Before I got married I thought I had it all figured out. I knew the right words to say. I knew how to be romantic. I even thought myself to be a pretty sensitive guy. How's that verse go? Don't think of yourself more highly than you should? Well I was definitely on my high horse, and now I know what it feels like to get knocked off. Side note: I've only been married for six and a half years, so I won't pretend to know it all. However, having other marred couples in my life as examples of what a successful marriage looks like has given me hope and a little bit of insight.

The Challenge

Marriage has to be one of the biggest challenges we will ever face in life. It's not something you can just set on cruise control. It takes work, a lot of work. It will break you down and build you up. It will expose the most selfish of desires. It will test your patience, kindness and grace all in a day. And as a man, it will offend your pride and test your integrity.

My friend Ben said it best when speaking about his wife of more than 18 years;

"My wife is more interesting to me than anyone else. She is also a great problem for me because of the continuous challenge she poses to my instincts that are not toward intimacy and trust."

I love reading that last line over and over again; "The continuous challenge she poses to my instincts that are not toward intimacy and trust." Dang! That shines a big fat spotlight in my heart. I face the same challenge every day with trusting and loving my wife. But the other part that really struck a chord is this line, "a great problem." I love to solve problems. In fact, I make a living solving problems. But the heart of a woman is anything but a problem to solve. It is a great mystery. I don't want to think of my wife as a problem to solve, but I know it's in my nature to try.

The Truth

Real love comes in the form of a choice. It's not a feeling. What the movies and books don't tell us about love is what happens after the happy ending. The part where you have to roll up your sleeves and do some work. The purest form of love I know chose to be humiliated and die. I think Jesus endured physical pain, to the point of death, because he knew a love that was greater than a feeling. That's the only kind of love I want.

The Reward

Intimacy with another person. When you trust someone enough to let them see your dark side, and they still love you, that is something to cherish and protect.

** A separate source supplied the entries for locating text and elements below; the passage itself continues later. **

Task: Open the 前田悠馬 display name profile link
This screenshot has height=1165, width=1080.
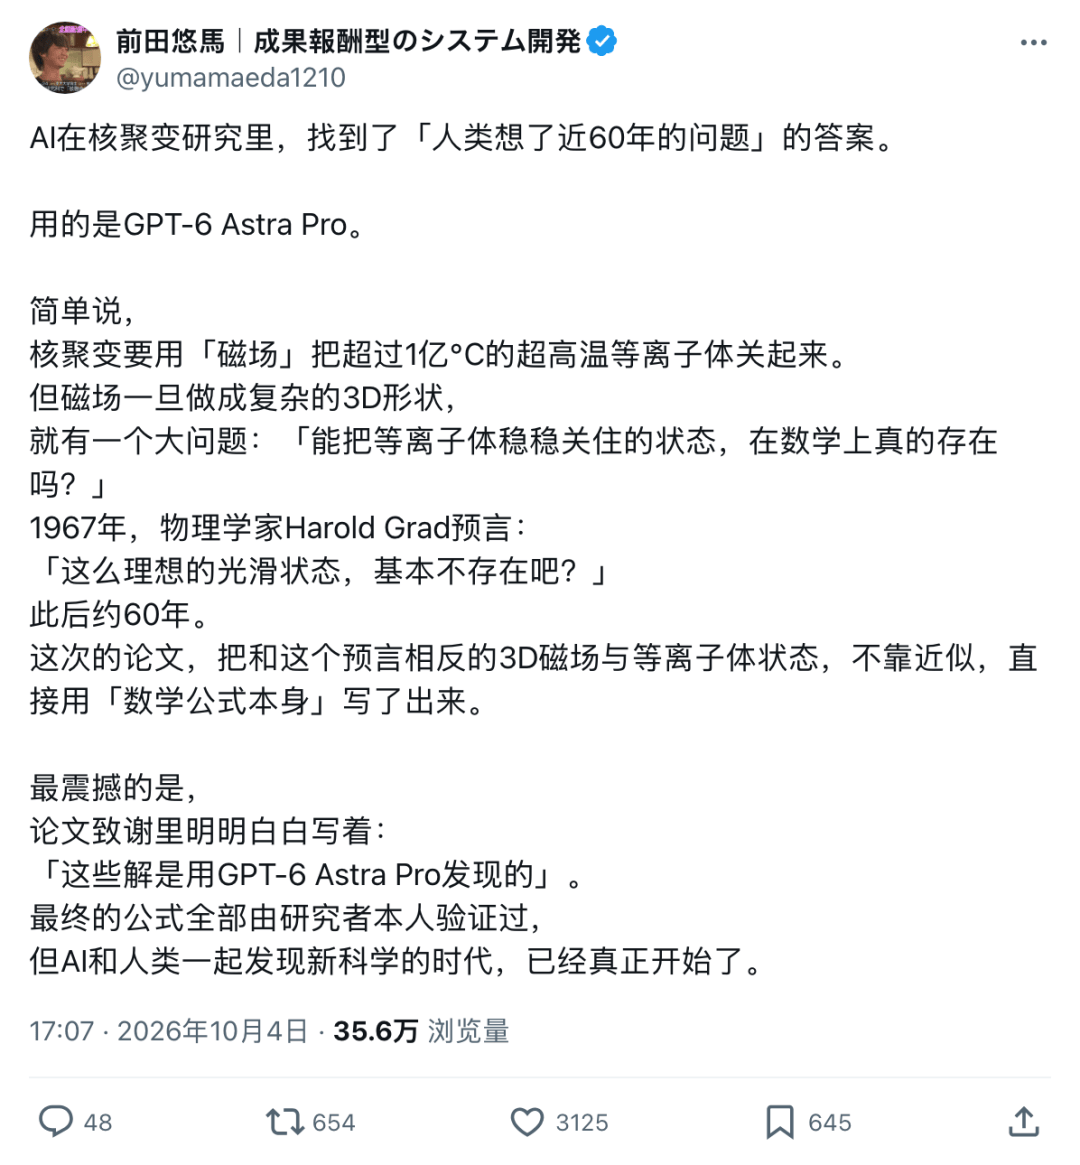Action: point(170,42)
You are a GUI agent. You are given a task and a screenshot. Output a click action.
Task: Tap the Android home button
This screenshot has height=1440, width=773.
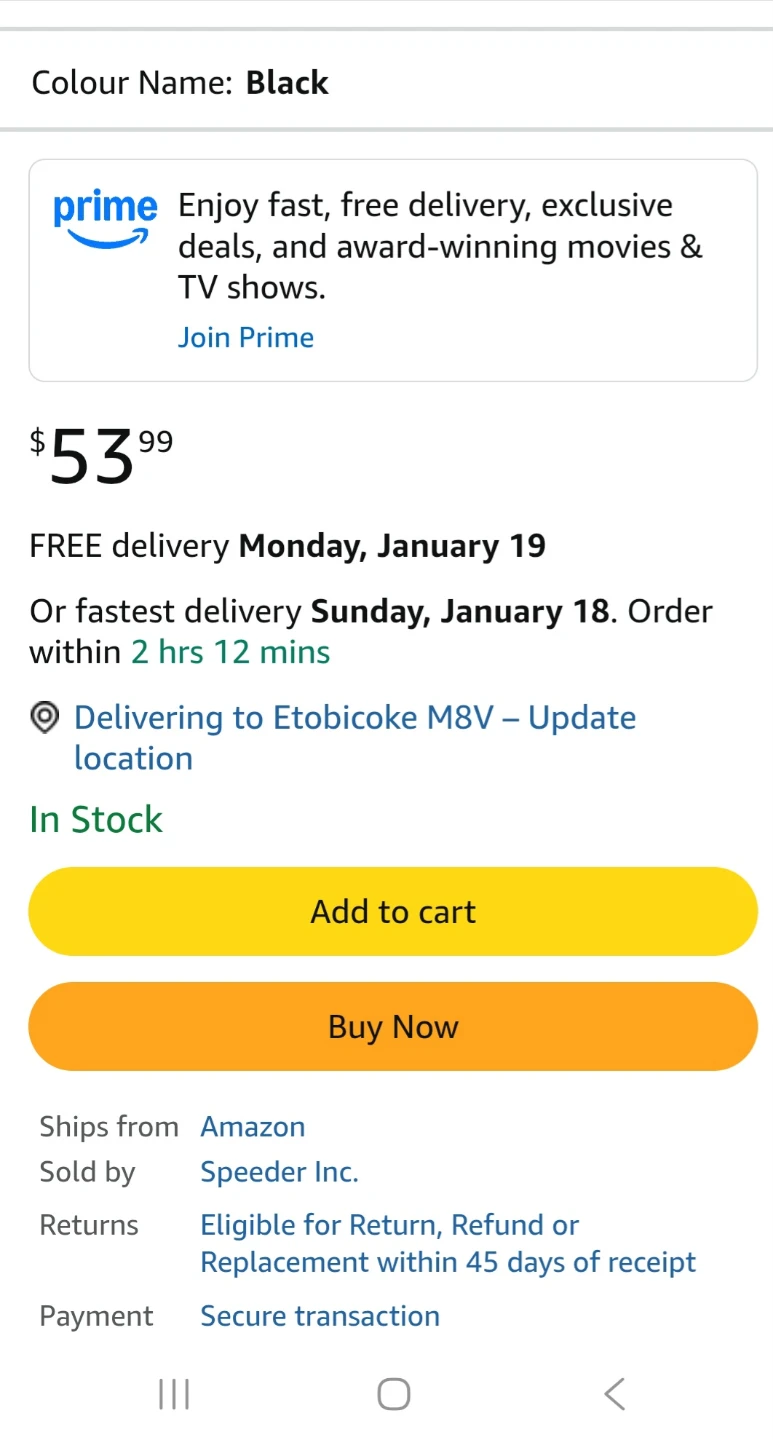pyautogui.click(x=393, y=1394)
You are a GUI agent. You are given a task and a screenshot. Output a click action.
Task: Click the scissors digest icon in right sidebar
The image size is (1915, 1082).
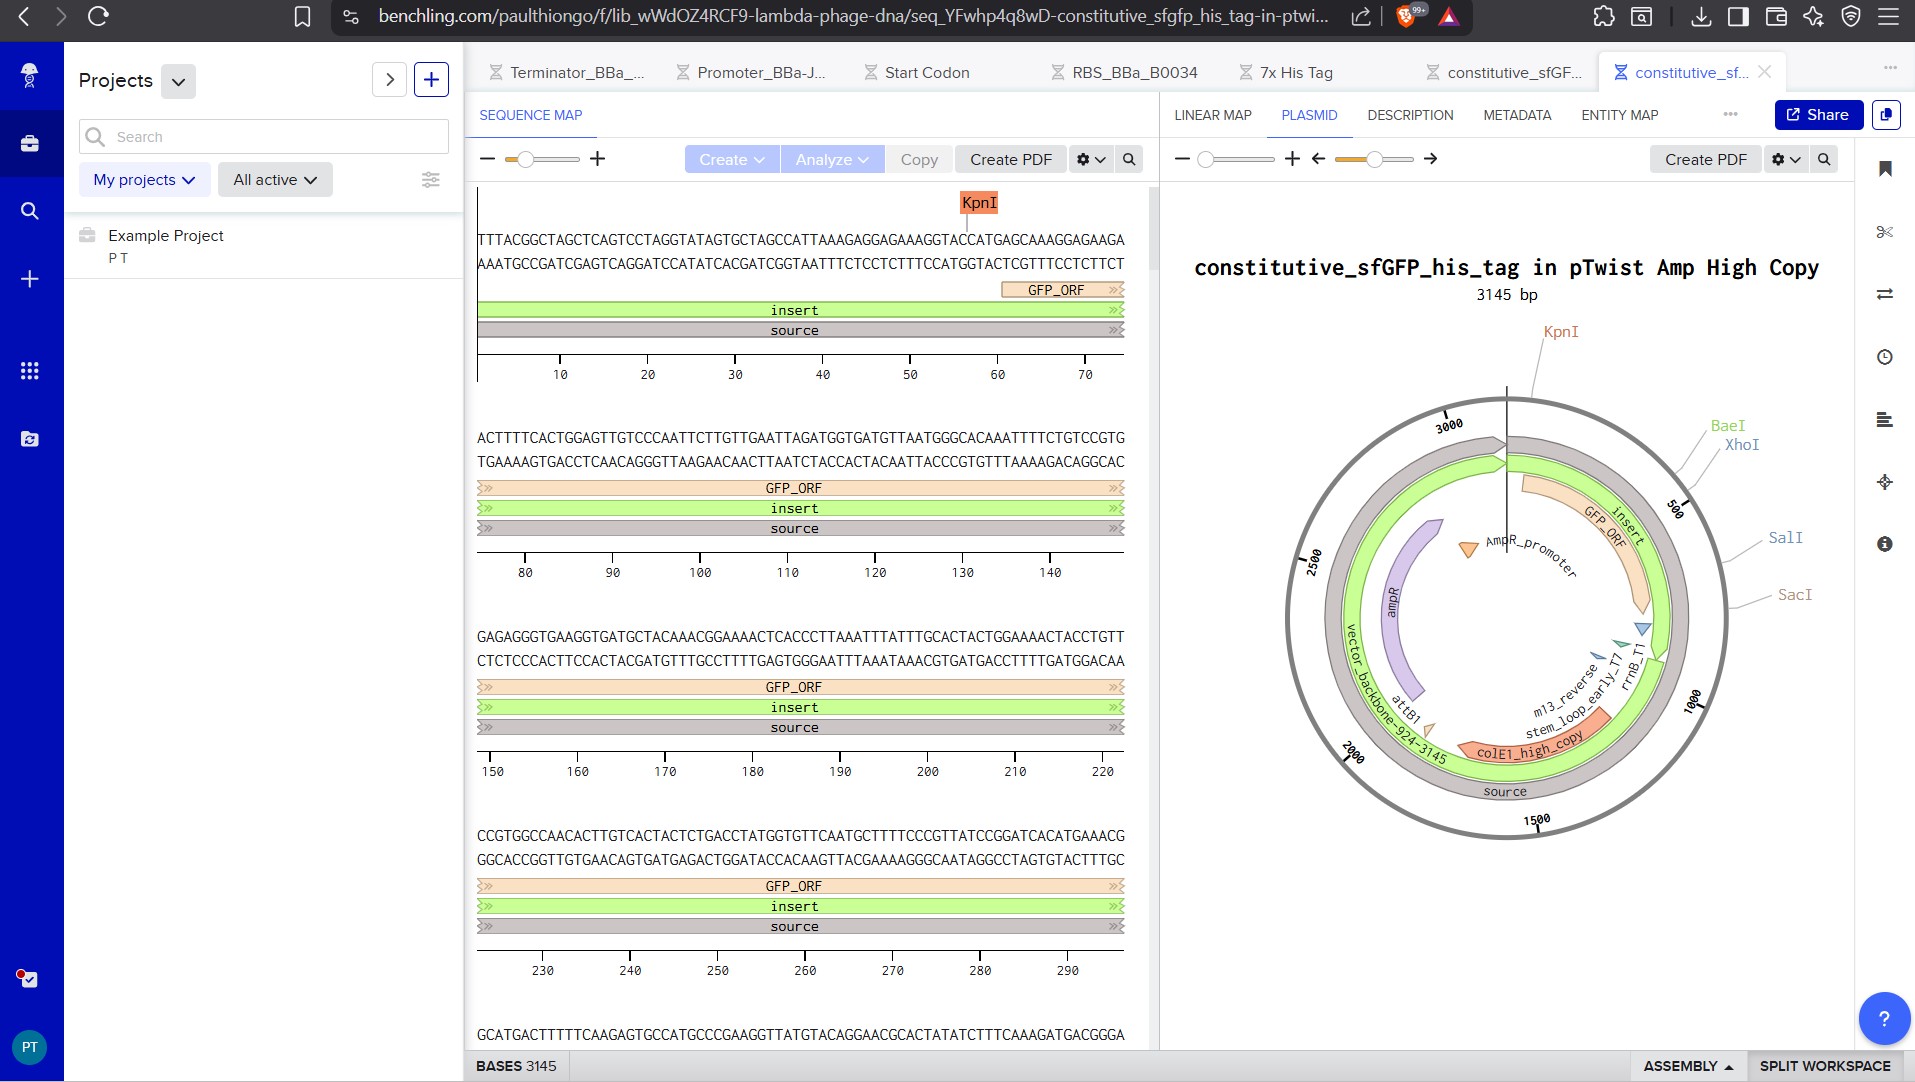(x=1885, y=232)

My friend, let's call him Ed, said it best; "I failed my way to success in marriage." That's a bold statement, but then you'd have to know Ed. He's overcome a lot in his life by the grace of God to speak those words. I love his testimony and getting to watch now as the Father rewards him openly for the many battles he's had to fight in private.

So now I continue on in my marriage. Not led by my feelings or how the world says a husband should act, God help us, but by the Spirit of Truth. Confident in the hope I have in Christ to keep our marriage on solid ground. That our common bond is found, not on bread alone, but by every word that comes from the mouth of God.